EXERCISE OBJECTIVE >> After locating the line with "Where should I click to: Click" in the entries below, output it and each following line up to and including the line with "Click Explain this month button", exactly and without pictures.

Saved entries
[Start of section]

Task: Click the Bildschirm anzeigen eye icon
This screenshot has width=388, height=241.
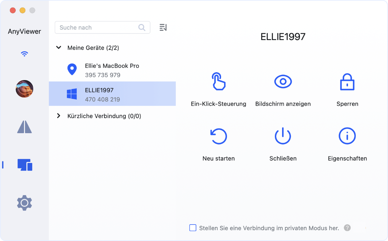Action: pyautogui.click(x=283, y=81)
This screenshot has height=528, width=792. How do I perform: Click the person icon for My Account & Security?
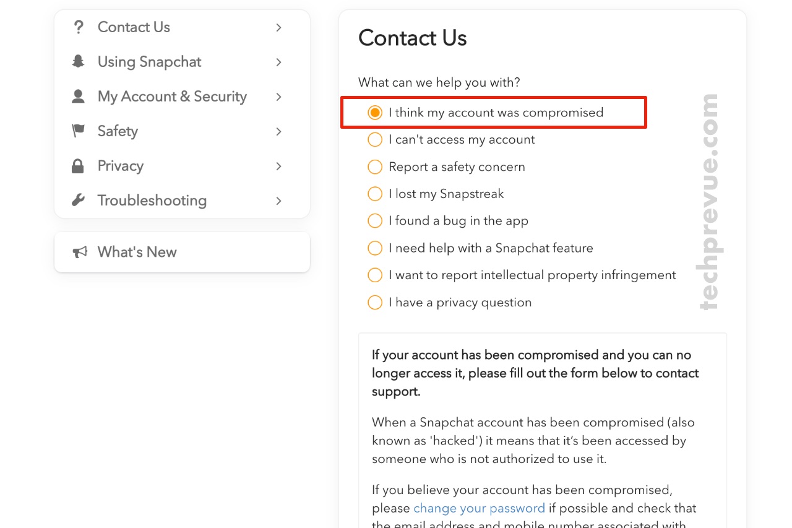78,97
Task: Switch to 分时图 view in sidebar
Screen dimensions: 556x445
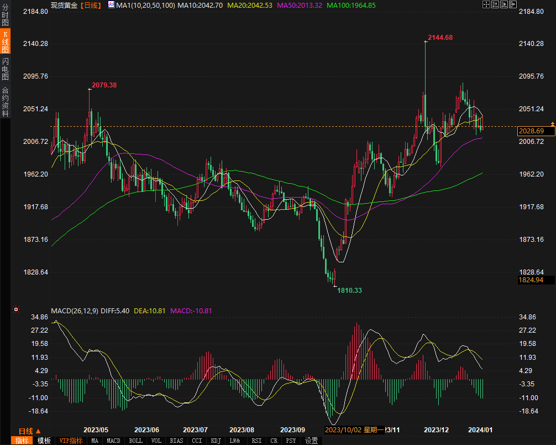Action: pos(5,16)
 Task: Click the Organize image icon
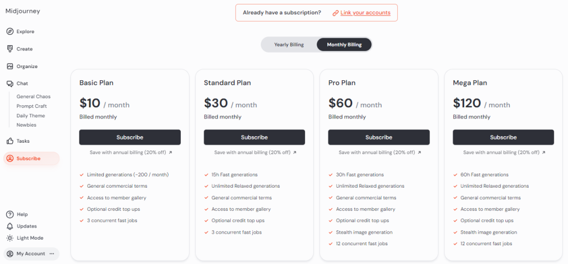click(x=10, y=66)
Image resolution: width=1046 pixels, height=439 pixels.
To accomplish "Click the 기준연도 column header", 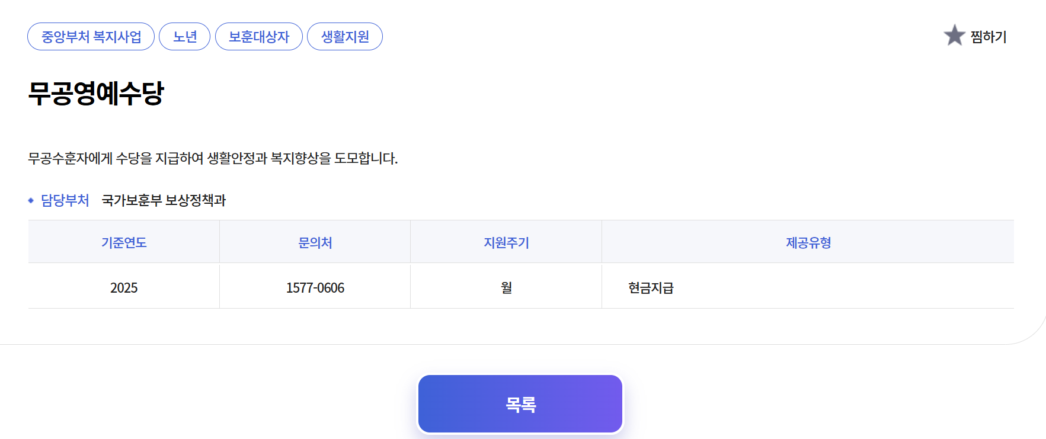I will tap(124, 242).
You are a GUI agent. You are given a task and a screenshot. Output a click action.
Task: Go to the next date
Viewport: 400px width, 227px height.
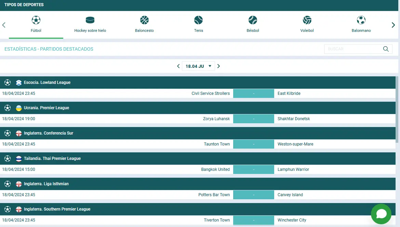click(x=219, y=66)
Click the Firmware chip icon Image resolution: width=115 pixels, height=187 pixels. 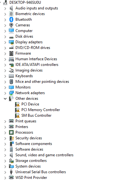pos(11,53)
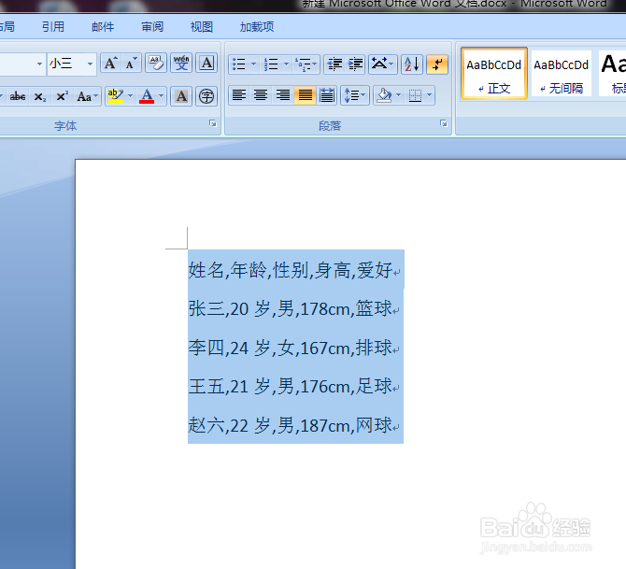Toggle subscript formatting
The height and width of the screenshot is (569, 626).
[x=39, y=96]
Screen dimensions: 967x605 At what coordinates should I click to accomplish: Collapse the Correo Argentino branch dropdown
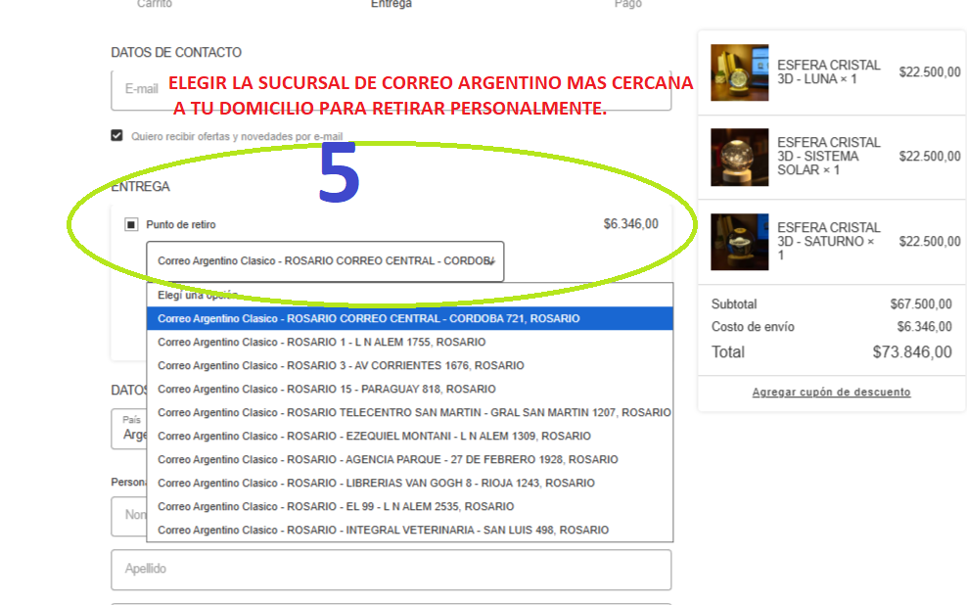(325, 261)
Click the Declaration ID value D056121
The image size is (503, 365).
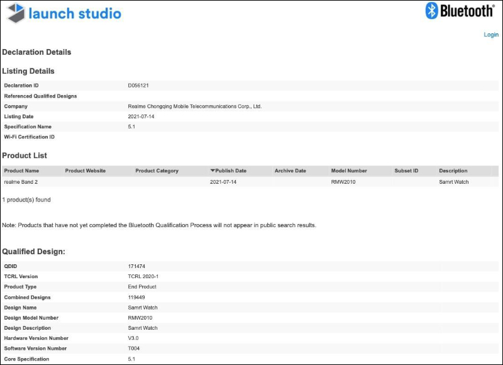click(x=138, y=86)
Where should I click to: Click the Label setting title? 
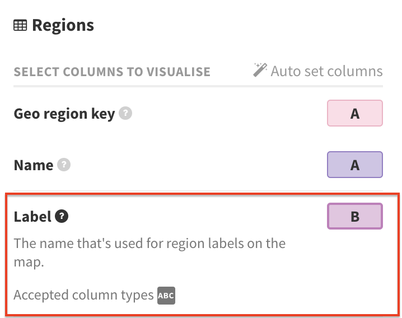pyautogui.click(x=32, y=216)
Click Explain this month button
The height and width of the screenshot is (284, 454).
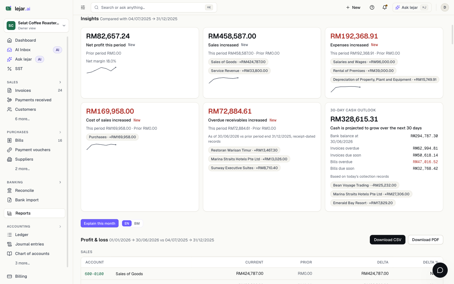pyautogui.click(x=100, y=223)
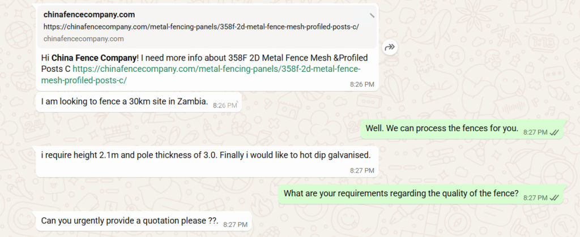
Task: Open the menu chevron on the link preview
Action: pos(372,15)
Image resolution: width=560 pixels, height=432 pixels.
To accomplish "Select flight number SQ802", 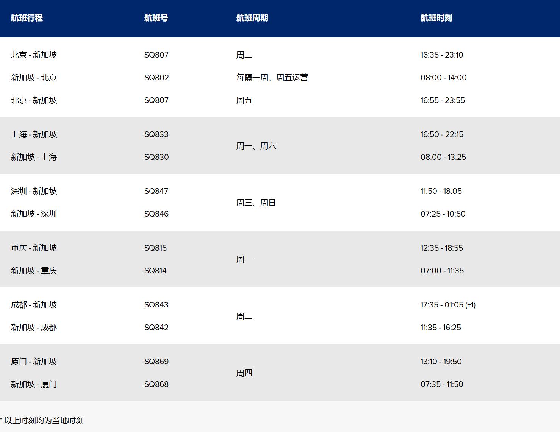I will pos(156,78).
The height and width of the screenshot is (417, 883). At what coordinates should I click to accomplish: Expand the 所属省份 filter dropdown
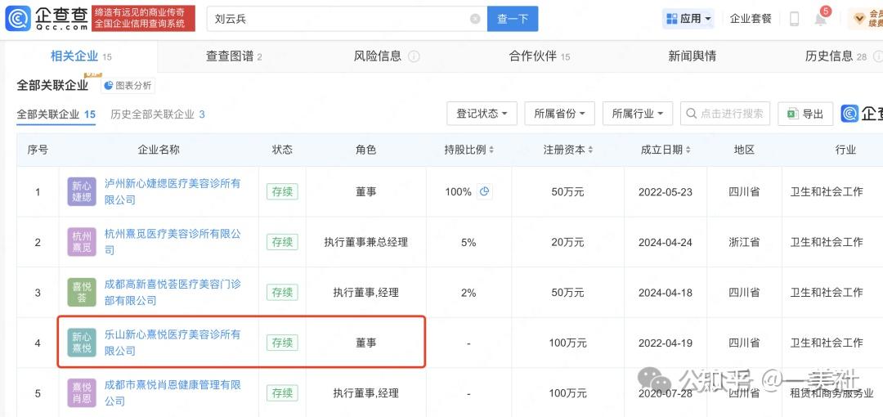[563, 114]
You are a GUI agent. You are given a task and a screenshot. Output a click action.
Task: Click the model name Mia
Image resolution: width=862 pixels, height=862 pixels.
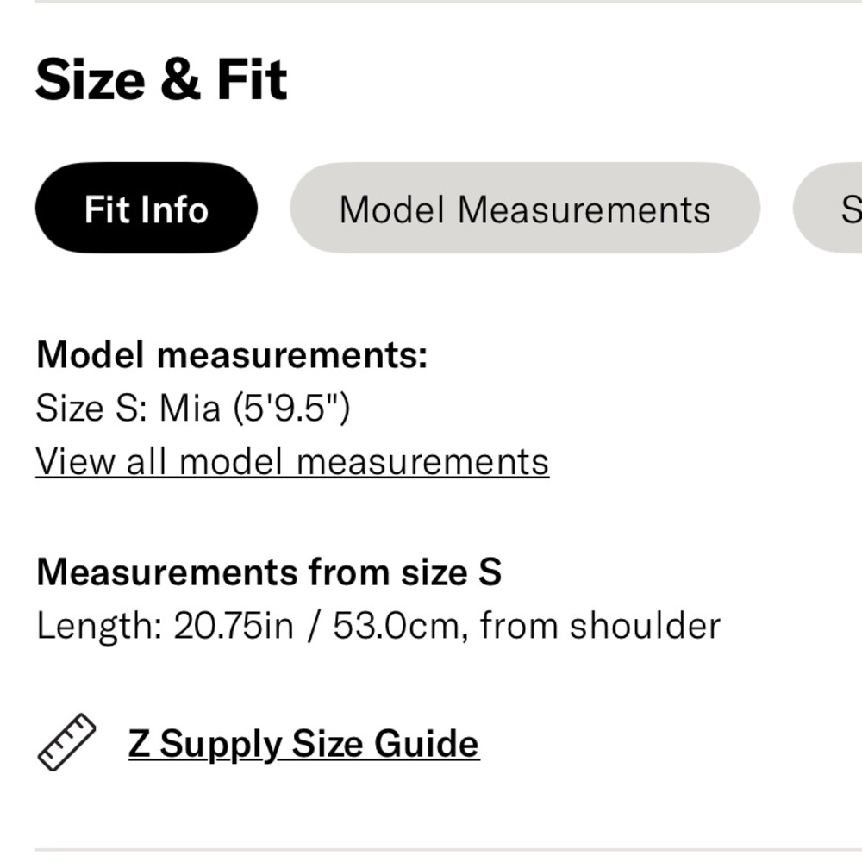[x=190, y=408]
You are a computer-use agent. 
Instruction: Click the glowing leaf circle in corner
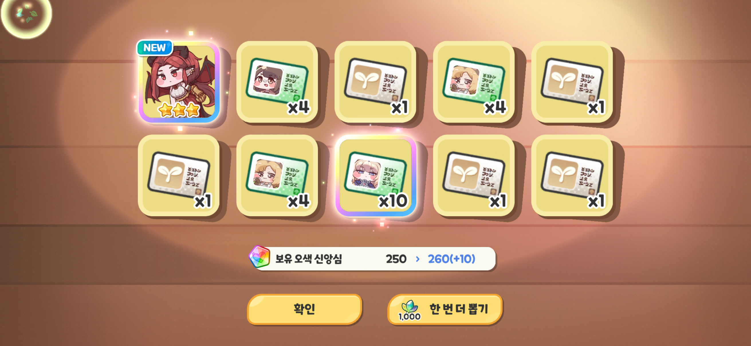pyautogui.click(x=26, y=15)
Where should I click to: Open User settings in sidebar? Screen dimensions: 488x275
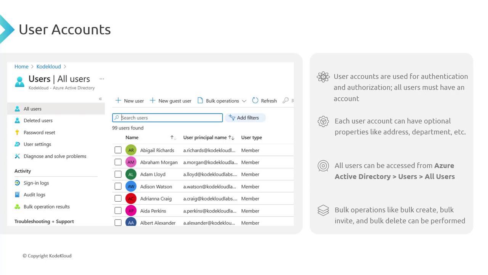37,144
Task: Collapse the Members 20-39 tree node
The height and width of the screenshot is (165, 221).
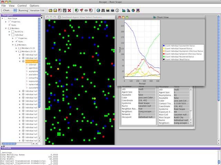Action: click(x=16, y=51)
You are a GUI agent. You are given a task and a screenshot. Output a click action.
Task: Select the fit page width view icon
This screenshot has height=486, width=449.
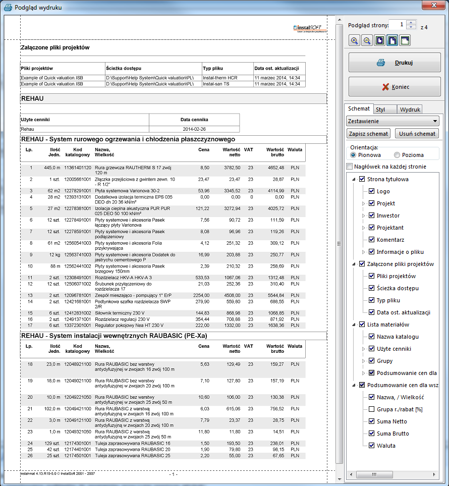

[End of section]

RESULT OF THIS EXERCISE >>
Where should I click to: Click the Label setting title? 
pyautogui.click(x=32, y=216)
Click Explain this month button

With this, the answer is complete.